• [ОТРЫВОК]
((

Горбачев попытался помешать созданию Российской коммунистической партии, но неудачно. Новая партия провела свой Учредительный съезд в Москве в июне 1990 года. Горбачев в начале съезда пространно настаивал на том, что новая партия должна быть подчинена КПСС. На него тут же набросился командующий Приволжским военным округом генерал Макашов, ставший впоследствии крайним националистом наихудшего сорта. К ужасу либералов, Горбачев не уволил генерала за его вопиюще неуместное вмешательство в вопросы внутренней политики. Отвергнув более либеральных кандидатов, делегаты съезда выбрали генеральным секретарем новой партии реакционного партийного секретаря из Краснодара Полозкова. Я слышал от разных лиц, что этот малоизвестный партийный бюрократ — сила, с которой надо считаться. Но когда я посетил его весной 1991 года в официальном центре Российской коммунистической партии, помещавшемся в старом здании на краю комплекса зданий ЦК в Китай-городе, он показался мне маленьким человеком во всех смыслах этого слова. Его последующая ничем не примечательная карьера подтвердила справедливость моего впечатления.

Реакционеры добились новых успехов на XXVIII — и, как оказалось, последнем — съезде КПСС в июле 1990 года. Вопрос был ясен: будут ли аппаратчики все-таки подчиняться руководству Горбачева? Захотят ли они поддерживать его реформы? Есть ли в партии место для самих реформаторов? Ко времени окончания съезда стало ясно, что партия к реформам не готова; было очевидно, что ей нанесен урон, от которого она уже не оправится. Правые вели себя шумно и оскорбительно. Но их главный представитель, Лигачев, был снят с поста при голосовании, и его активная политическая карьера на этом закончилась. Несмотря на недобрые предчувствия, делегаты неохотно проголосовали за горбачевскую программу социал-демократической партии. Столь же неохотно — четверть всех присутствующих проголосовала против — они вновь избрали его генеральным секретарем. Они согласились на серьезную перестройку организации партии, в результате которой были разорваны почти все остававшиеся связи между партией и государством. Впервые после Октябрьской революции ни один член нового политбюро, кроме самого Горбачева, не занимал никакого поста в государственной системе. С политбюро и партией как инструментами власти было покончено.

))

• [ИСХОДНЫЕ ДАННЫЕ]

((

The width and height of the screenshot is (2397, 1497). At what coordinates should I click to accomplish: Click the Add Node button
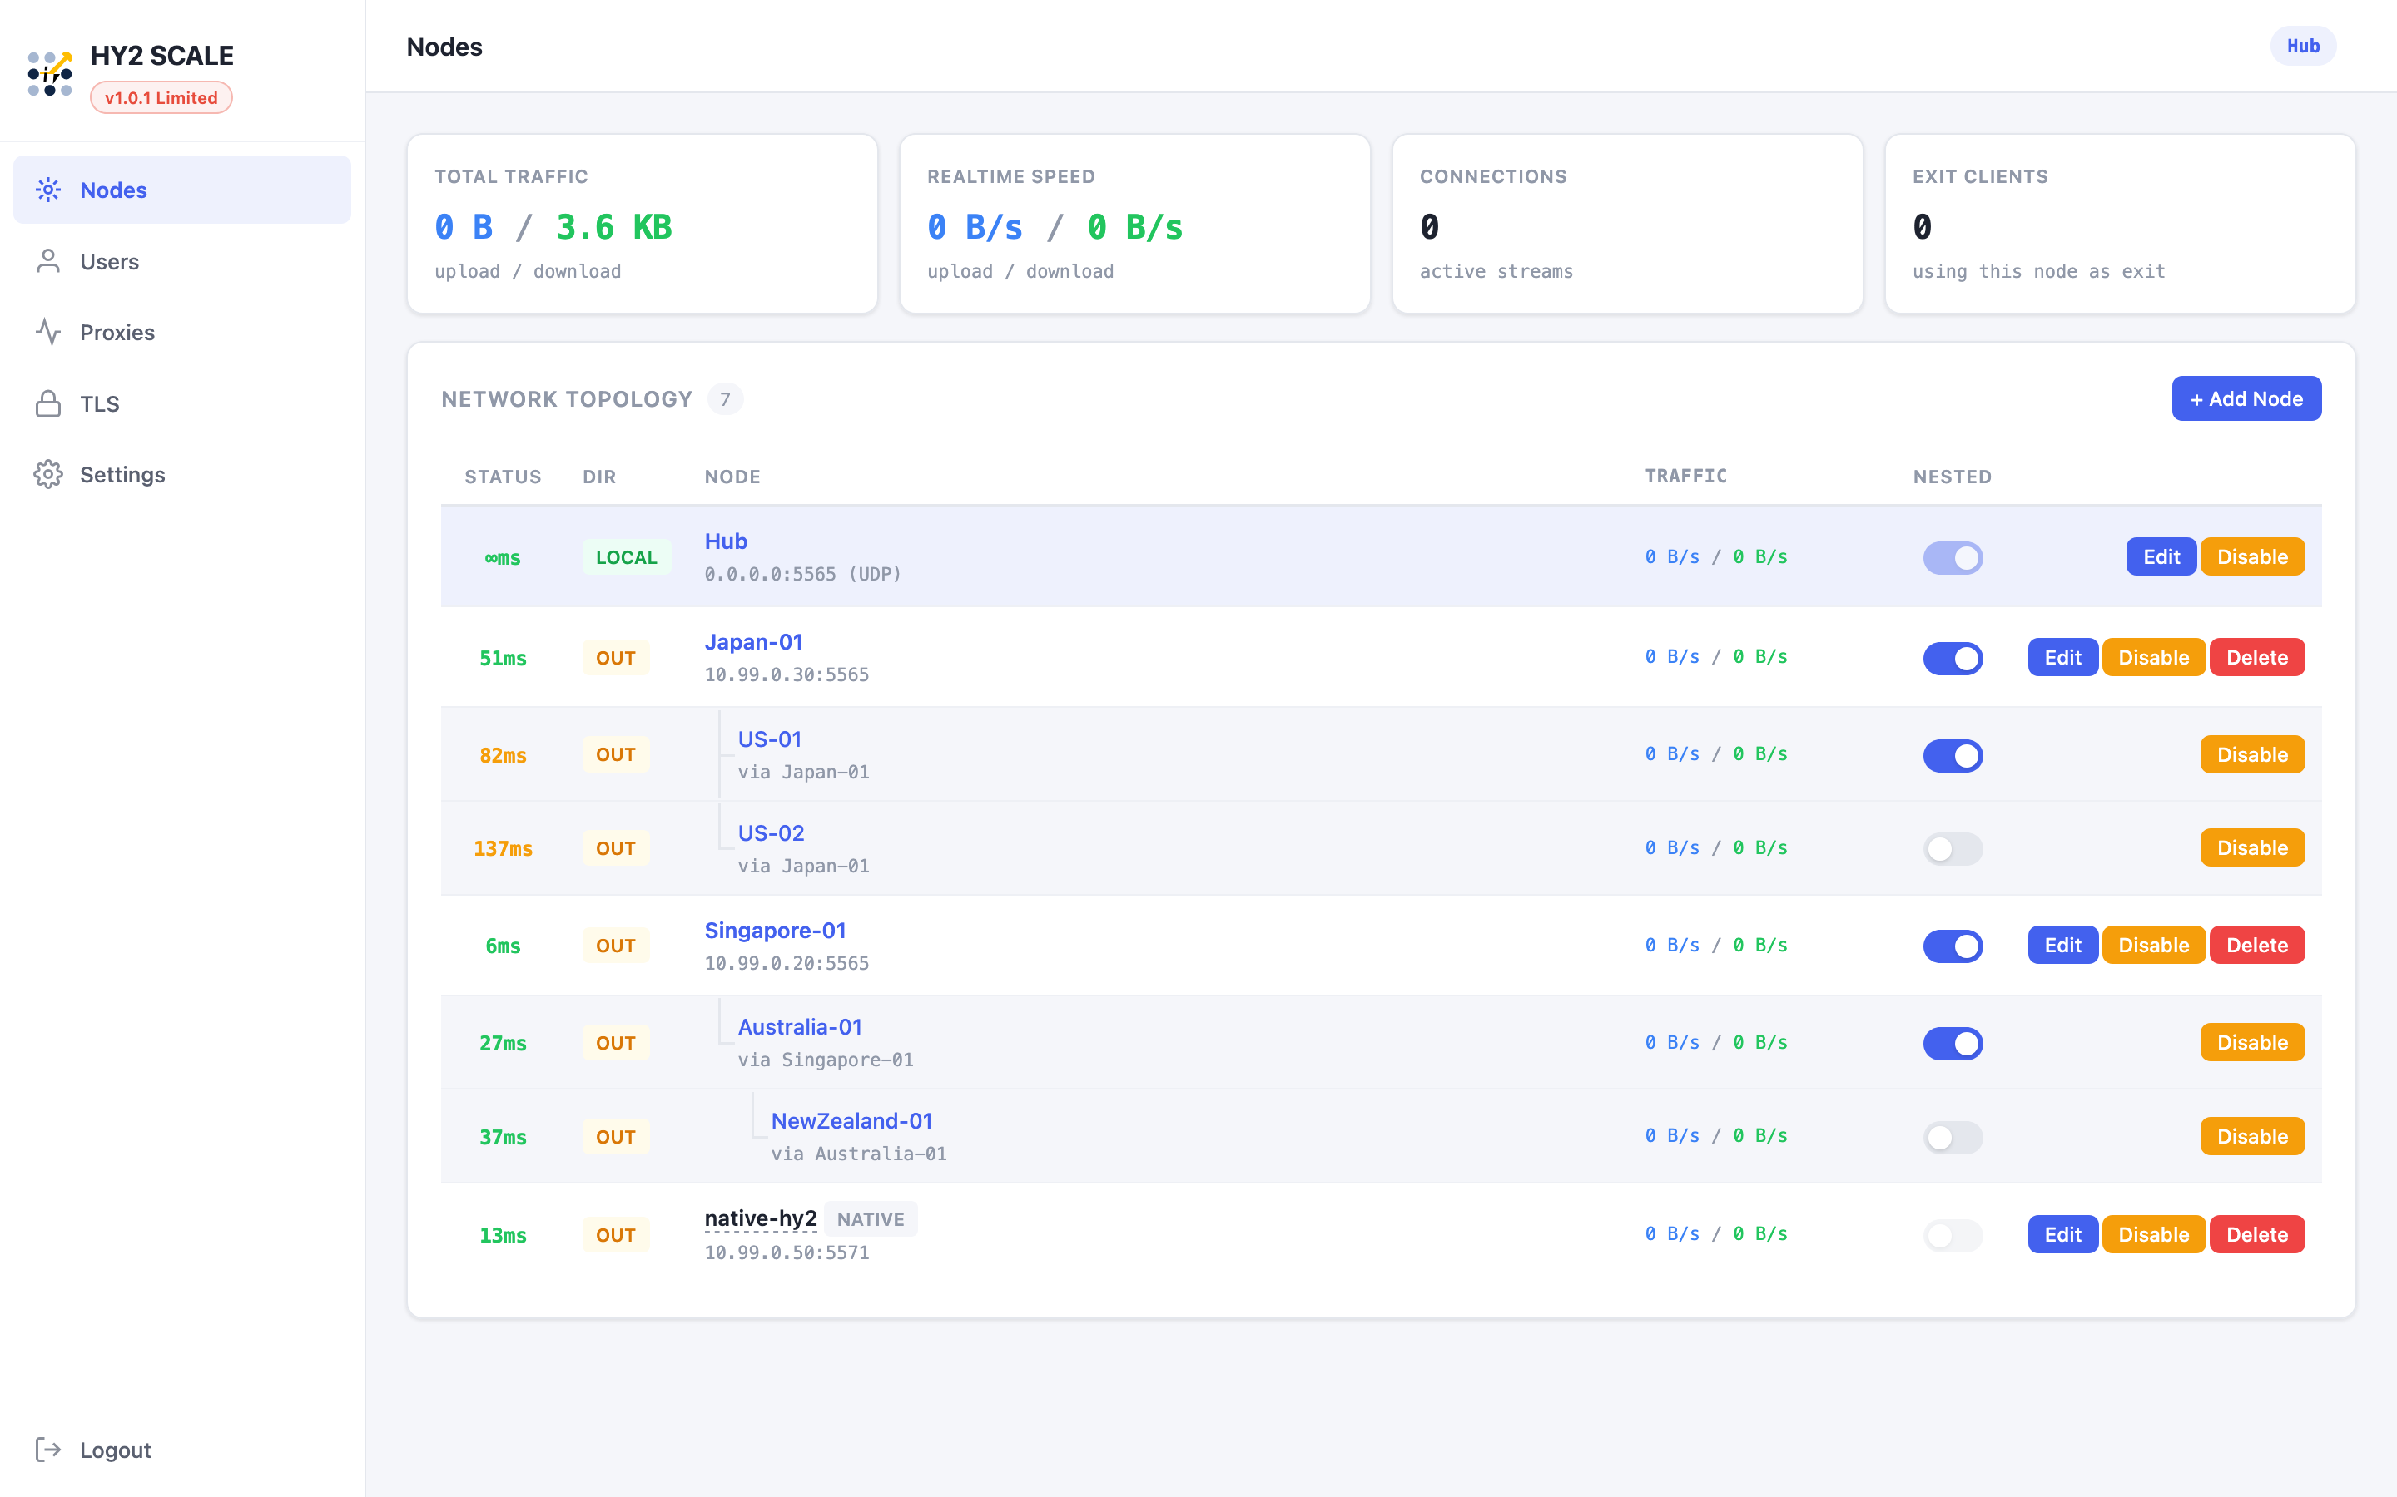[x=2245, y=399]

))

• [ЗАДАНИЯ]
a) Переведите на английский язык предложение из отрывка о съездах 1990 года: «Новая партия провела свой Учредительный съезд в Москве в июне 1990 года».
b) Ответьте на вопросы по отрывку о съездах 1990 года.
(i) Кого делегаты Учредительного съезда выбрали генеральным секретарем новой партии?
(ii) Когда состоялся XXVIII съезд КПСС?
(iii) Какая часть присутствующих проголосовала против переизбрания Горбачева генеральным секретарем?
c) Продолжите отрывок о съездах 1990 года, начав сразу после его последнего предложения.
Список не связан с отрывком и служит отдельным материалом.

• [ОТВЕТЫ]
a) The new party held its founding congress in Moscow in June 1990.

b)
(i) Полозкова, партийного секретаря из Краснодара.
(ii) В июле 1990 года.
(iii) Четверть.

c)
Именно в этот момент несколько наиболее радикальных реформаторов, не сразу набравшись мужества, вышли из партии. Ельцин предостерег аппаратчиков, что если они не модернизируют партию, то она вместе с ними проделает путь коммунистических партий Восточной Европы. После этого он, Собчак и Попов мерным шагом вышли из зала под крики: «Позор!». За ними последовали немногие. Шеварднадзе и Александр Яковлев остались на своих местах. Но эффектный выход Ельцина из партии вдохнул мужество в тех, кто, подобно Саше Мотову, откладывали отказ от своих партийных билетов из страха потерять работу, а может быть, испытать кое-что и похуже. С этого момента узенький ручеек людей, покидавших партию, превратился в мощный поток.

Но хотя партия была ослаблена, аппаратчики все еще контролировали органы местной власти: в их распоряжении были кабинеты, телефоны, местная пресса и пока — телевидение. Я предупредил Форин Оффис, что, несмотря на поражение аппаратчиков, недооценивать их не следует. В своем дневнике я записал: «Нет ясной картины того, что аппаратчики пользуются большой поддержкой в стране в целом; судя по позиции горняков, эта поддержка очень мала. Поэтому они могут организовывать путч, но не контрреволюцию».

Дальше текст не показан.